Wierzymy, że istniejemy tylko przez chwilę, w danych okolicznościach, więc musimy wywalczyć dla siebie jak najwięcej, zdobyć to, co najlepsze. Rywalizujemy wewnątrz siebie samych, między częściami swojego „ja”, wewnątrz rodziny, w pracy, kibicując i uprawiając sport, jako mieszkańcy określonego miejsca na świecie, jako przedstawiciele partii, religii, płci i rasy. Problem w tym, że kiedy walczymy, to wszyscy odnoszą rany i nie zostaje wiele miejsca na radość.
A co by było, gdybyśmy uwierzyli, że jesteśmy nieśmiertelną częścią Boga i wybieramy sobie życie na tej planecie jak rolę w sztuce teatralnej? Że i tak wiemy, jak się ona skończy, że możemy wypróbować za każdym razem inną rolę, wcielić się w inny charakter, poszerzyć swoje doświadczenie…?

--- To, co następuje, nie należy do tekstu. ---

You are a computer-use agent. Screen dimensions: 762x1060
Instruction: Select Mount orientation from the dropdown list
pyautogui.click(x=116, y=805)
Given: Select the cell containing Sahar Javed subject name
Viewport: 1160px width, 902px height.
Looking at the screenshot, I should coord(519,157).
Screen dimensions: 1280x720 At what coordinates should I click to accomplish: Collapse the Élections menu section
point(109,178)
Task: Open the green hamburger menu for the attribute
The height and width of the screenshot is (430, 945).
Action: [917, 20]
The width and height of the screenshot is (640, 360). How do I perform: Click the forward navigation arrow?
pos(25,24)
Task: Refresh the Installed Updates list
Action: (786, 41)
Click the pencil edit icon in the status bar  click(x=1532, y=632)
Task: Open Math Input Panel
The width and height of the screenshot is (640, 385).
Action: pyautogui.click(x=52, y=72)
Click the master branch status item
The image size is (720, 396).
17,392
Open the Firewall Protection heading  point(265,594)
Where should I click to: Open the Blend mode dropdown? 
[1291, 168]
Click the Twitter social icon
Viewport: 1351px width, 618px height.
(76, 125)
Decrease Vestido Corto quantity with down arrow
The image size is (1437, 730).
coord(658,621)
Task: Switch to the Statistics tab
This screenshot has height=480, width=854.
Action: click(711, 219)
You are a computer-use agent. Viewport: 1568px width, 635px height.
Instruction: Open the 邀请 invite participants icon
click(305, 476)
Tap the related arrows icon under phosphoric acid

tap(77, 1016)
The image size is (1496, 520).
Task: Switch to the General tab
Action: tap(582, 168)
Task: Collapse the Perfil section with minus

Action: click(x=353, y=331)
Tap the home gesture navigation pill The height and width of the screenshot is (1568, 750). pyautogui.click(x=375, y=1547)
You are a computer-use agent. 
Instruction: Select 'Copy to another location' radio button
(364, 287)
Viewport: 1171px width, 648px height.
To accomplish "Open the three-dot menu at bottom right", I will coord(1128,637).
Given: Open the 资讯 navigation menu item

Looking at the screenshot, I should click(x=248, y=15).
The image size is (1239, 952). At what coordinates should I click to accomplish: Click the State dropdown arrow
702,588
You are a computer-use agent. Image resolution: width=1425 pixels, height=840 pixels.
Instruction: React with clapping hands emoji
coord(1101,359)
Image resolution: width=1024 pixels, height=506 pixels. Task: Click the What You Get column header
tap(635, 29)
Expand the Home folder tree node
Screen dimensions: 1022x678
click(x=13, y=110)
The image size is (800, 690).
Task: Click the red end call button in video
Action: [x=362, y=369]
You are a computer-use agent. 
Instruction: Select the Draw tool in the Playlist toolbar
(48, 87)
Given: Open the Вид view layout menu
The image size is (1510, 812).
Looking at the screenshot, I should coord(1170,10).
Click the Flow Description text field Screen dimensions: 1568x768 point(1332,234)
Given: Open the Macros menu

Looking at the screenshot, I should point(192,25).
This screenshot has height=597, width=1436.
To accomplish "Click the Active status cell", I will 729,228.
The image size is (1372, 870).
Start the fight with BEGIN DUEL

Mogłoby się okazać, że nie mamy z kim ani po co rywalizować. Mogłoby się okazać, że im jesteśmy różnorodniejsi, tym sztuka będzie ciekawsza. I na dodatek mogłoby się okazać, że skupiając się na jak najlepszym odegraniu swojej roli mamy z tego masę radochy i satysfakcji.
To, w co wierzymy, określa, jak podchodzimy do życia, kim jesteśmy i kim są dla nas inni ludzie. Wierzymy w to, w co nas nauczono wierzyć, jakie wierzenia odziedziczyliśmy przez automatyczne naśladowanie ludzi wokół siebie. To takie same przekonania jak każde inne, i jak każde inne wymagają zweryfikowania, przepuszczenia przez siebie, swoje czucie, swój kontakt z Tym, czego jesteśmy częścią. Nikt nie potrzebuje pośrednika w kontakcie z Bogiem, Miłością czy Wszechświatem – to właśnie przekonanie, że jest inaczej trzyma nas od Niego z daleka.